[Task brief]: Check each line of the entries below for the word "beside", and copy out the ones that have it.

Stored data entries
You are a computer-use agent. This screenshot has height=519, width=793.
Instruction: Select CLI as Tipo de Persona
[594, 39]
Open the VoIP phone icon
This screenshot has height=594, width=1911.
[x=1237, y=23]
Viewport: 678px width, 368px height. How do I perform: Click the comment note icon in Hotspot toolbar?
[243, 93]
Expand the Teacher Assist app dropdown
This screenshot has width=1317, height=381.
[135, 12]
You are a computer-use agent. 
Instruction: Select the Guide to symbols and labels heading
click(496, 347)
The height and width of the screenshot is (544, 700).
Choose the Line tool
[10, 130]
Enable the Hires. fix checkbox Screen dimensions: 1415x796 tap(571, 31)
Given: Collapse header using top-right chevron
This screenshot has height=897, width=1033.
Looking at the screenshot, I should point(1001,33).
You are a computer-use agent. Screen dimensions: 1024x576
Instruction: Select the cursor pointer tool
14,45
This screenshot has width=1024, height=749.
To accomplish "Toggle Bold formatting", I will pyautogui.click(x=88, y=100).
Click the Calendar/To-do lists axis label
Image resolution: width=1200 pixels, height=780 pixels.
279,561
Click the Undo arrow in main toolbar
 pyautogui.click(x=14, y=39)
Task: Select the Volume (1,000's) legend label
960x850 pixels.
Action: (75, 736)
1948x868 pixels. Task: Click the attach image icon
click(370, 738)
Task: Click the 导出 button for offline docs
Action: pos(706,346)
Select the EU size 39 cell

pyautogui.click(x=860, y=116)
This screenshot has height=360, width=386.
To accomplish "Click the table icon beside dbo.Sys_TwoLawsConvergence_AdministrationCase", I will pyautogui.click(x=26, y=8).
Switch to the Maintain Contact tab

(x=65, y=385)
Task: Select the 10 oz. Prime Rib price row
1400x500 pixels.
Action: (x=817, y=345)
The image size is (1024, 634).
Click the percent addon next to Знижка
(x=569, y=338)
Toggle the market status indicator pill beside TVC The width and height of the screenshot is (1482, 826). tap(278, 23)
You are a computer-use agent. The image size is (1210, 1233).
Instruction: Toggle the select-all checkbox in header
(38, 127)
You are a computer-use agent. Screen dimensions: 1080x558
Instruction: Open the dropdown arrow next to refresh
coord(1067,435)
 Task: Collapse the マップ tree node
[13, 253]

[Reply]:
To accomplish "Click the table icon beside dbo.Sys_TwoLawsConvergence_AdministrationCase", I will pyautogui.click(x=26, y=8).
Toggle the market status indicator pill beside TVC The width and height of the screenshot is (1482, 826). tap(278, 23)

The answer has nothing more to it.